***** SOURCE EXCERPT *****

It should be noted that there were 9 extreme operating conditions on the temperature curve at the air outlet of the indoor unit, e.g., the minimum air outlet temperature was even lower than 0℃, and the corresponding wind speed was quickly reduced to 0m/s, which is the defrosting or the oil return process of the heat pump. This could take away heat from the room, so the unit's fan stops running at the corresponding time to avoid blowing cold air into the room.

Figure 6 shows that from the perspective of energy consumption, the power consumption of the ASHP was significantly lower in the period of 8:00 to 12:00 on Jan. 22, and it suddenly increased to 5kWh from 13:00 to 15:00, which is because the outdoor temperature started to decrease, the indoor heat loss increased, and the heat pump defrosted or returned oil during this time. From 16:00 to 22:00, the power consumption of the heat pump was maintained at an average of 4kWh per hour, because the large amount of free heat was obtained in this room, and the heating load of the unit wasn’t too large. From 22:00 to 8:00 in the morning of Jan. 23, the heat pump power consumption was maintained at 4kWh to 6kWh per hour. At this time, the outdoor temperature dropped to -18℃, the indoor load increased and the heat pump had the defrosting and oil return process for four times, leading to the most power consumption during this time. In the other days of the heating season, the parameters of the unit changed roughly the same, and only differed slightly in the fan start-stop time according to the outdoor temperatures.

*****

WORK TO COMPLETE:
**1)** In the heat pump excerpt, how many defrosting and oil return processes took place between 22:00 and 8:00 in the morning of Jan. 23?
**2)** Write the next part of the heat pump excerpt, starting after its final sentence.
The lines that come next bear no relation to the heat pump excerpt.

***** SOURCE MATERIAL *****

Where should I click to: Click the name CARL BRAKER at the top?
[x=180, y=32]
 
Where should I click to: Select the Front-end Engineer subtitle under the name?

*****

EXPECTED RESULTS:
**1)** Four.

**2)**
4.3 Daily performance analysis of the unit

The test data of the deep cold period (Jan. 2 to 26, 2018) was selected to analyze the daily energy consumption and energy efficiency ratio of the unit. The operating condition of the system during this period was 24 hours a day, and the indoor set temperature was 22℃. The daily system heat supply was calculated according to the method of test data processing in 2.3, and the daily COP of computer group was calculated based on the daily power consumption of the system recorded by the smart meter. Figure 7 shows the daily variation curve of the unit COP. Figures 8-10 show the effects of the outdoor average temperature, outdoor maximum humidity, and defrosting time ratio on the unit COP and heat pump power consumption, respectively.

It can be seen from Figure 7 that the variation trend of the outdoor average temperature and the COP was basically the same, that is, as the outdoor average temperature increases or decreases, so does the COP. During the deep cold period from Jan.2 to 26, the maximum value of the unit COP was 3.29 and the minimum value was 1.32. Also, when the average outdoor temperature is less than -10℃, the COP is prone to be less than 2, that is, the outdoor temperature has a greater impact on the working efficiency of the ASHP.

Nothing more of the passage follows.